Cinema, “Il Mestiere” girato in Calabria alla Mostra di Venezia
Tre settimane di riprese tra Crotone, i calanchi di Cutro e il pontile di Lamezia Terme. È la Calabria che si vedrà in “Il Mestiere“, film d’esordio di Beppe Tufarulo selezionato alla Mostra d’arte cinematografica di Venezia, nella sezione Notti Veneziane delle Giornate degli Autori. Nel cast Luigi Lo Cascio, Claudia Potenza, Riccardo Maiello, George Li Tournaire e Massimiliano Rossi.

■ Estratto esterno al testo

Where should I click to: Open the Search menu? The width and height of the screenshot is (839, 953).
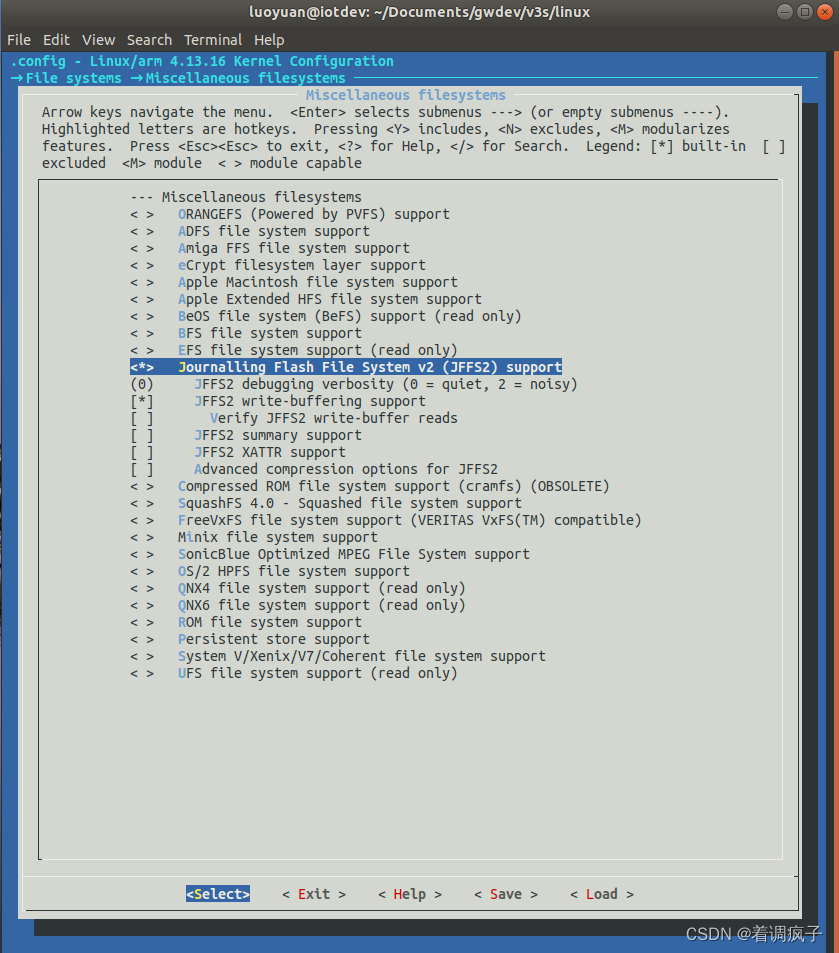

La storia racconta di Sauro Cantafame, che di mestiere “aggiusta” i morti. Nei corpi degli anziani defunti monta dei cuori meccanici così che sembrino vivi. E con questo trucco le famiglie continuano a riscuotere la pensione. Con la sua Apecar attraversa un Sud di frontiera, violento, lunare, tra la realtà e l’inverosimile. Sarà l’incontro con Giocondo Infelice, un ragazzo murato in sé stesso ma con un misterioso dono, a riportarlo alla vita e ai sentimenti, tanto da affrontare il rischio di sfidare la deità criminale di Vito la Scimmia che, in quel territorio alla fine del mondo, tutto comanda e dispone…

«Sauro Cantafame, antieroe tragico fa un mestiere illegale per le regole scritte, sacro per necessità – racconta Tufarulo. Nel suo mondo la morte non è la fine di qualcosa: è una risorsa. “Il Mestiere” è un film su un Sud che non esiste sulle mappe. Un Sud tribale, periferico e senza certezze, una sorta di west senza leggi dove le regole sono saltate e con loro anche la distinzione tra ciò che è vero e ciò che è inventato».

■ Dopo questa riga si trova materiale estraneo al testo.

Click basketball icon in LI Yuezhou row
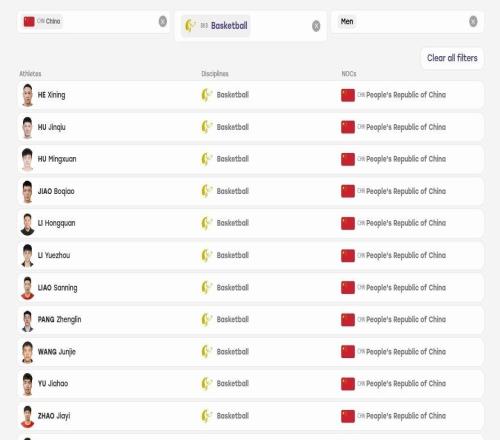The width and height of the screenshot is (500, 440). (206, 255)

La sceneggiatura è di Massimo De Angelis e ha vinto il Premio Solinas. Tufarulo, dopo gli esordi a MTV, ha diretto documentari dedicati alla musica, allo sport e alla moda, tra cui “Ferro”, “All or Nothing: Juventus”, “Armani Privé – A View Beyond”, “Una favola siciliana” e “Puglia: Appunti di viaggio”. I suoi cortometraggi “Baradar (Brother)” e “We’ll Let You Know” sono stati candidati ai David di Donatello e ai Nastri d’Argento.

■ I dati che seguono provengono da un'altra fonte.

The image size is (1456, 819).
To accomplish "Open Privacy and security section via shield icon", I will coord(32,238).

Coprodotto tra Italia, Belgio e Francia, il film è una produzione Mad Entertainment, Dude Originals e Art of Panic con Rai Cinema, coprodotto da Umedia e Rosebud Entertainment Films, realizzato con il contributo del Ministero della Cultura, della Fondazione Calabria Film Commission, di Lazio Cinema International e della Regione Campania.